Dados coletados:
=-=-=

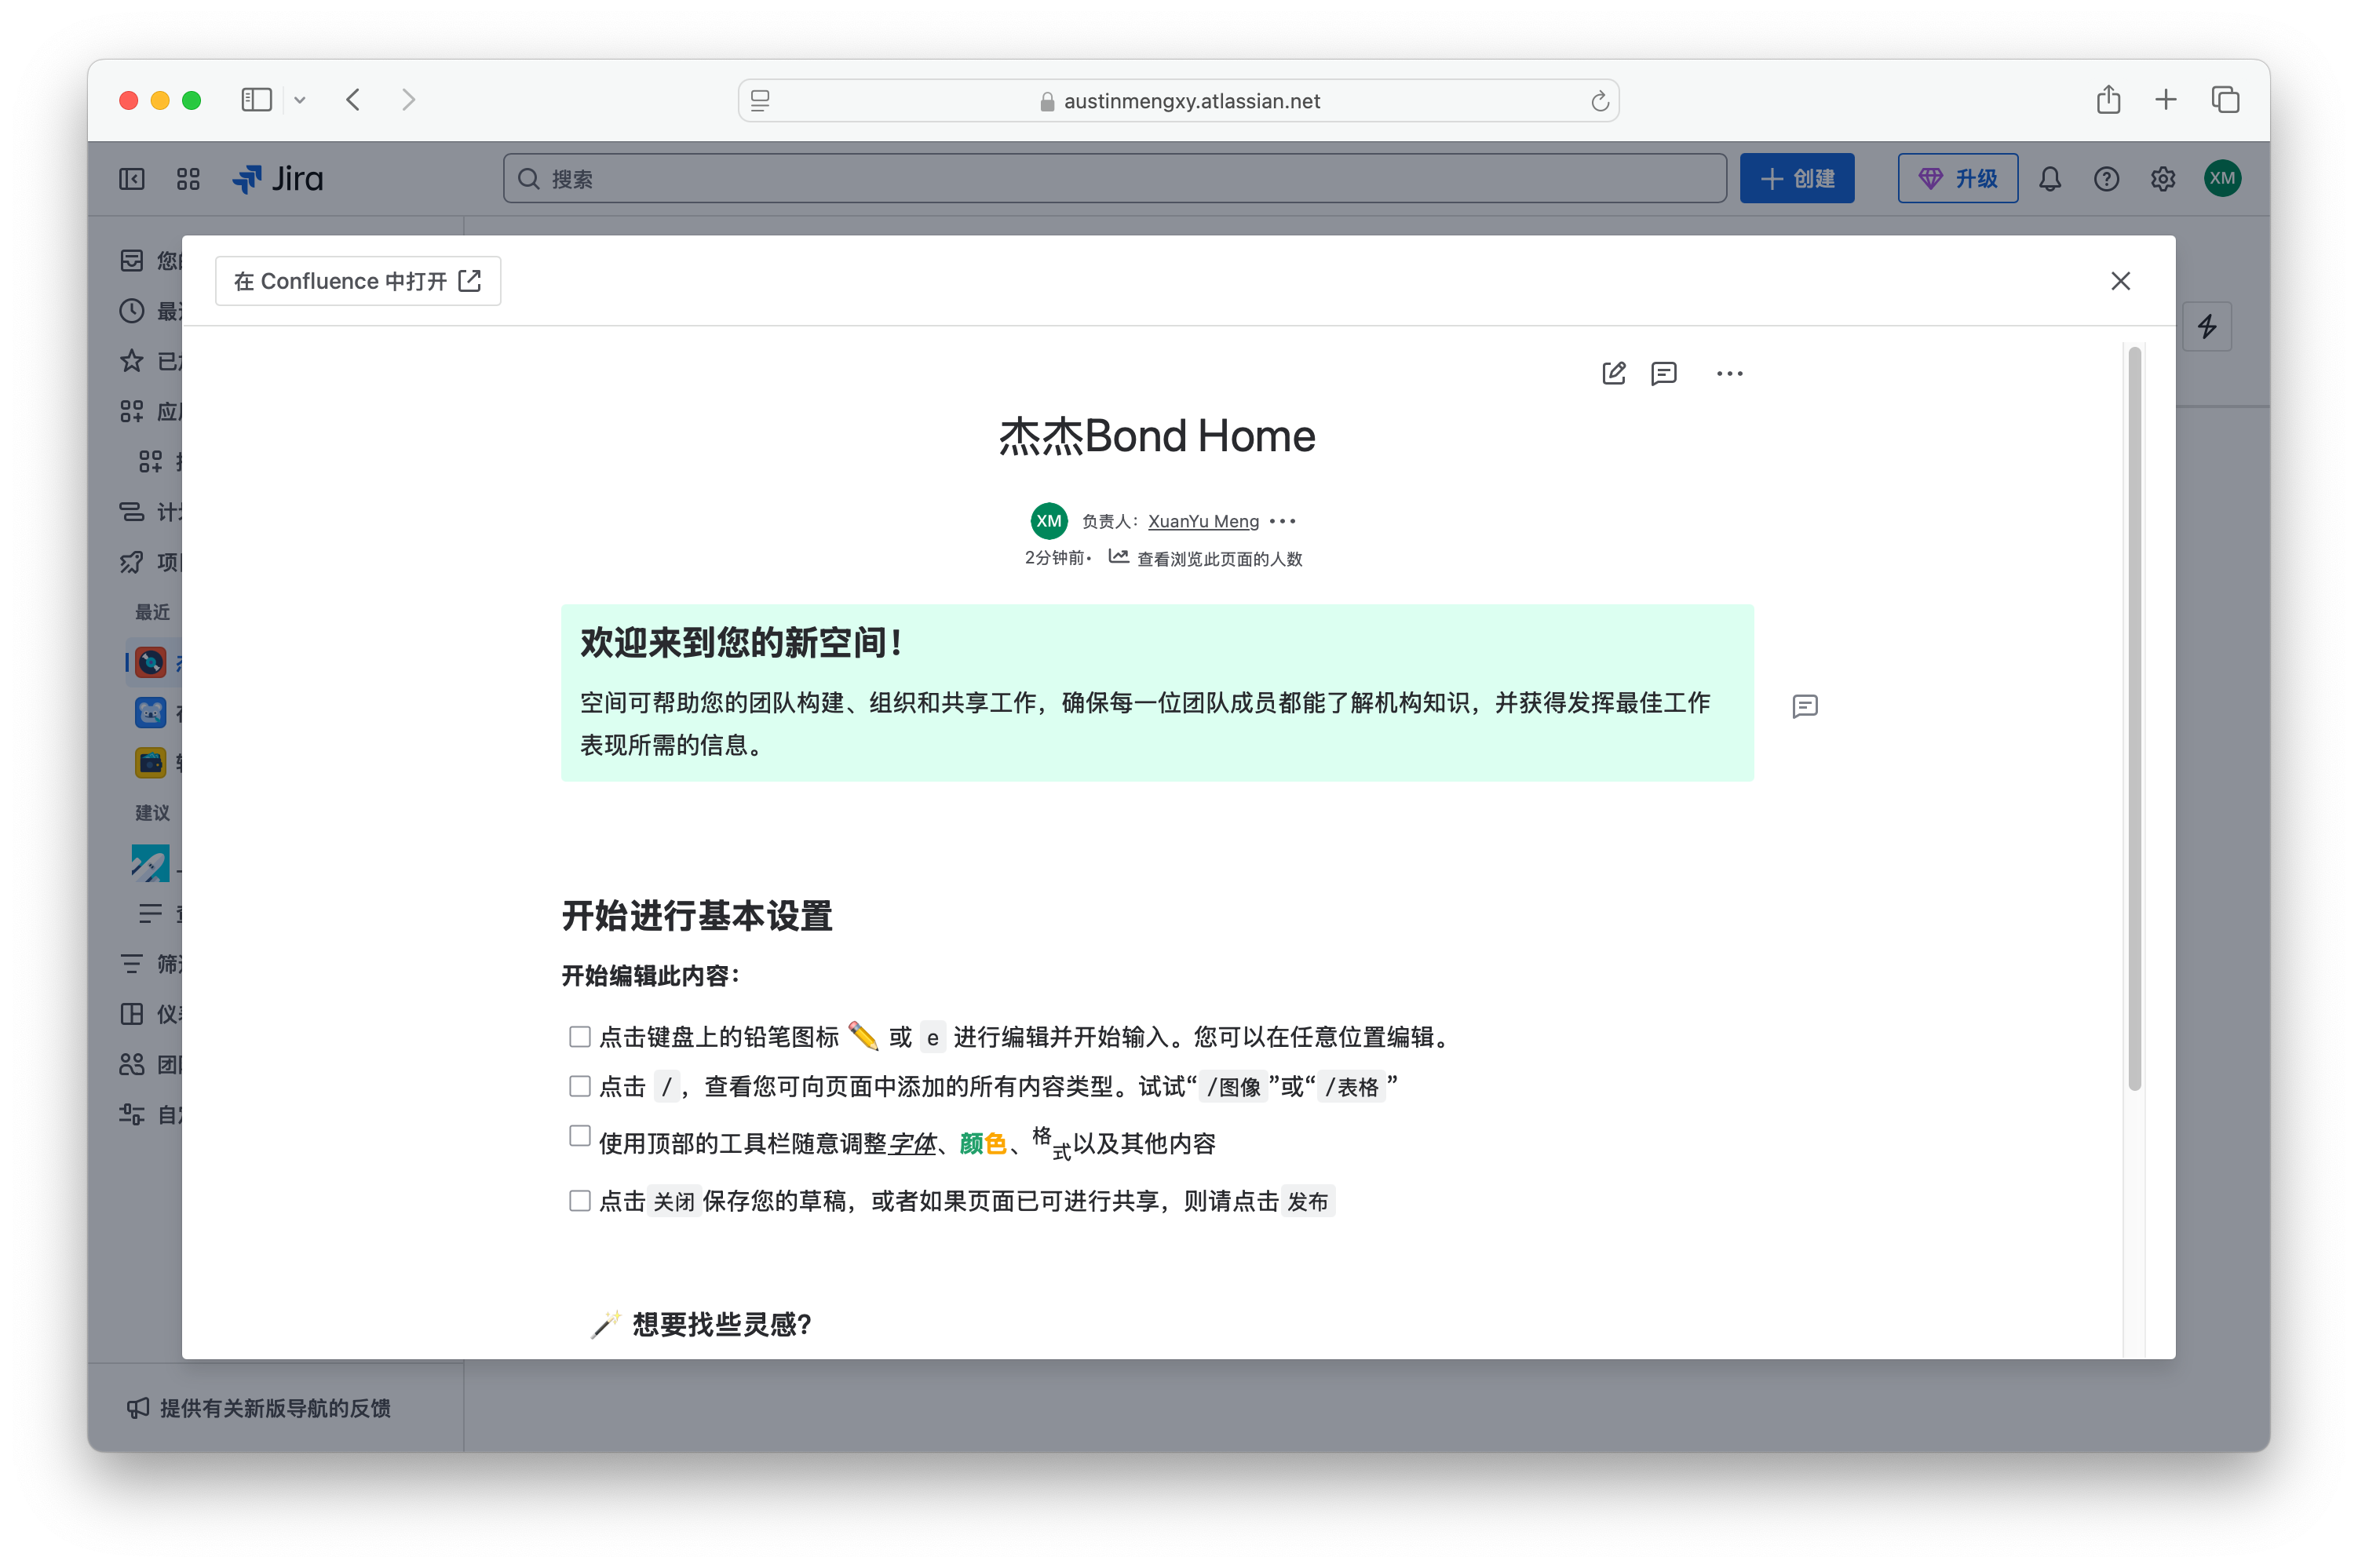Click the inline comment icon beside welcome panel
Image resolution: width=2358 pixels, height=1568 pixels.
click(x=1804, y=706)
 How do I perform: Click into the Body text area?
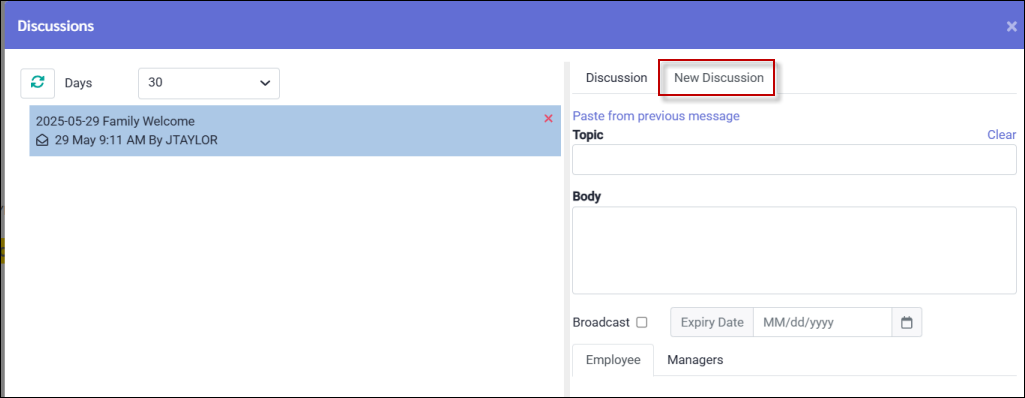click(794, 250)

=-=-=

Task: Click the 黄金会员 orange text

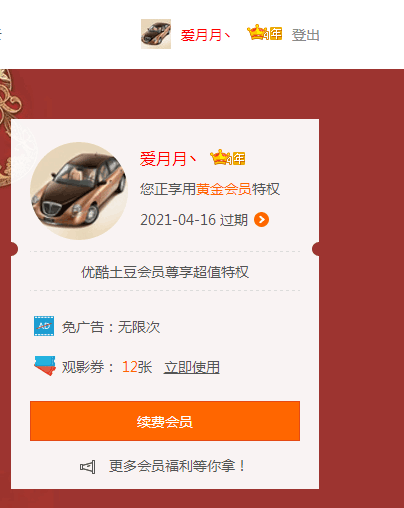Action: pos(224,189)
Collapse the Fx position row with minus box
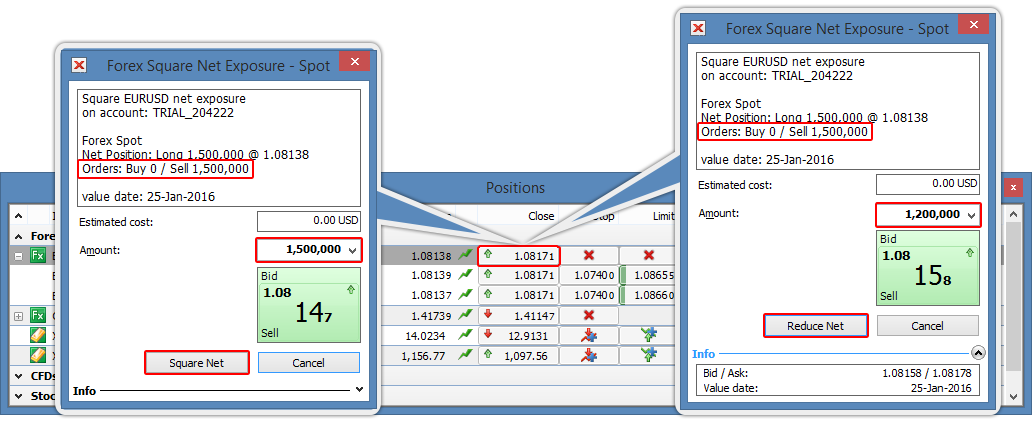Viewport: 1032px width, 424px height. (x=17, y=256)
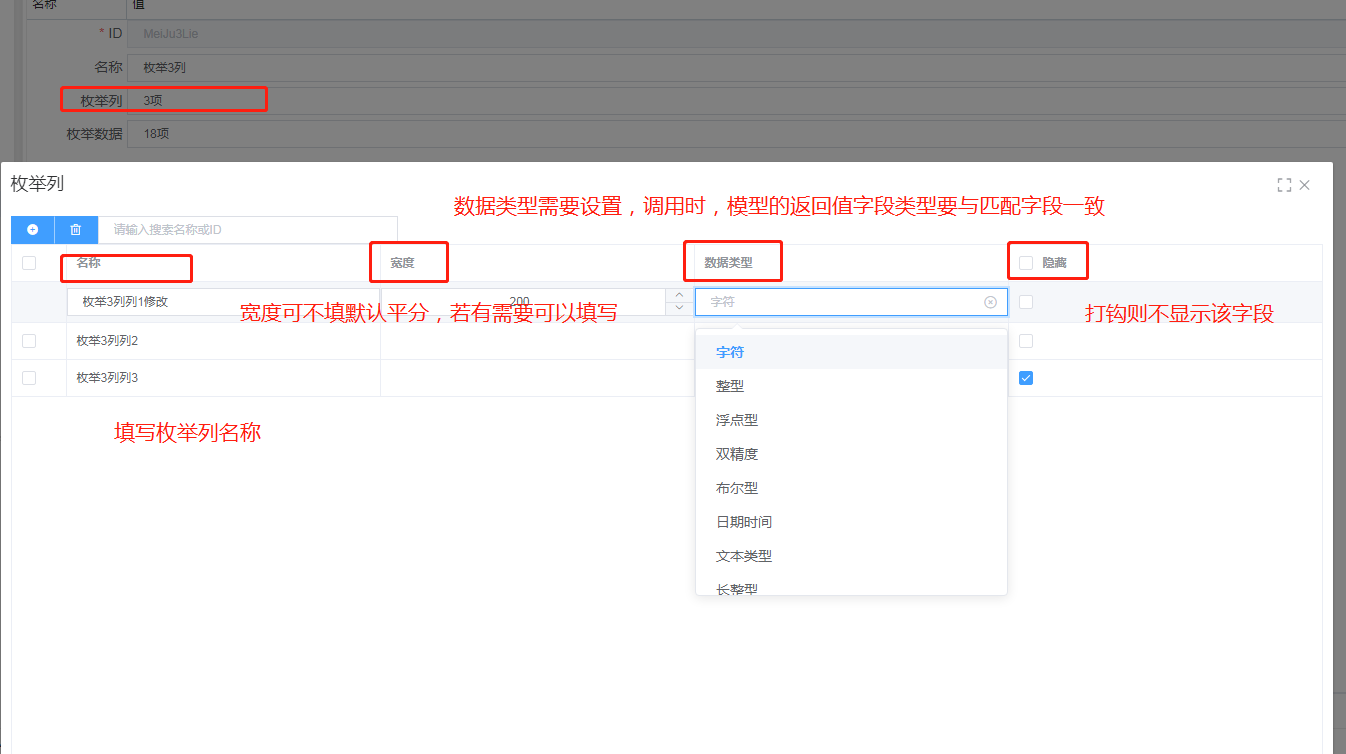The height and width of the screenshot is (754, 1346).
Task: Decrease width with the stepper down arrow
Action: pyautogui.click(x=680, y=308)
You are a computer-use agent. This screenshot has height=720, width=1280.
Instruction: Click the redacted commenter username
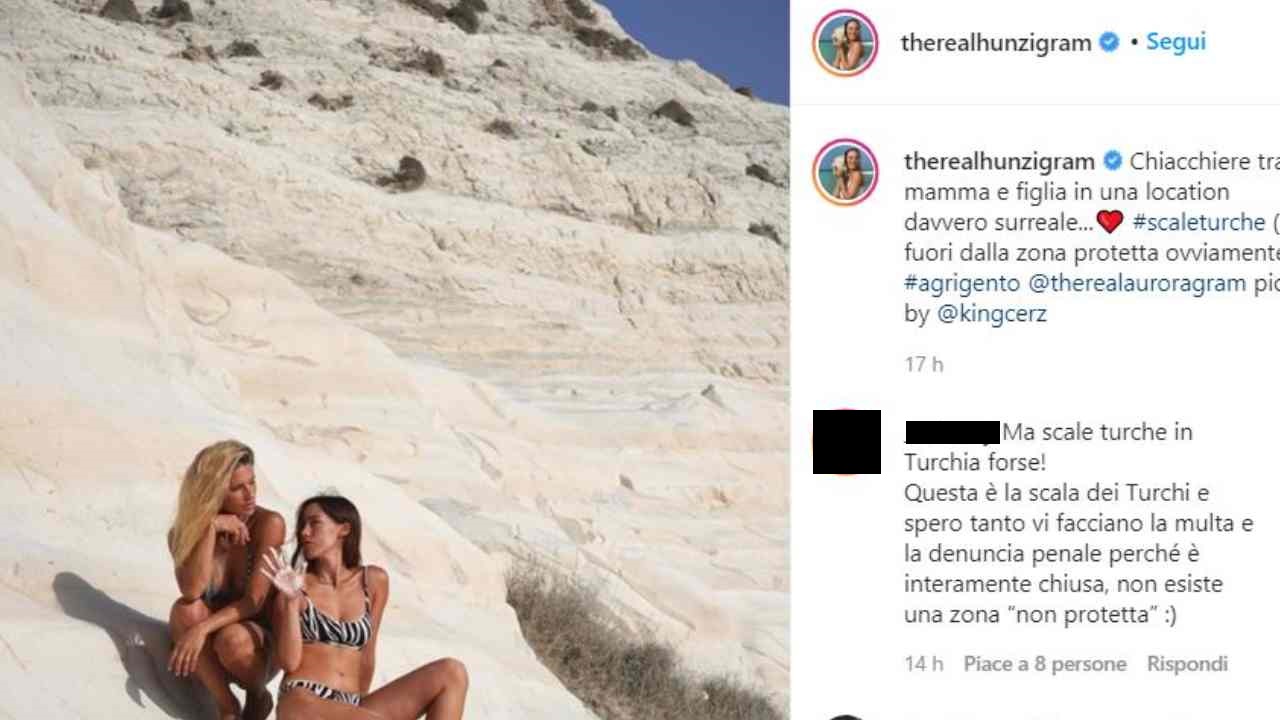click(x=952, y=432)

=-=-=

Reproduza integralmente as linhas que começam em "You are a computer-use" e terminam em "click(x=952, y=432)", redimensionando as coordenadas das respostas por um fator de 1,2 e arredondando-as para números inteiros, com as metades arredondadas para cima. Deixe as imagens de fora da resposta.

You are a computer-use agent. This screenshot has height=720, width=1280.
Instruction: Click the redacted commenter username
click(x=1142, y=518)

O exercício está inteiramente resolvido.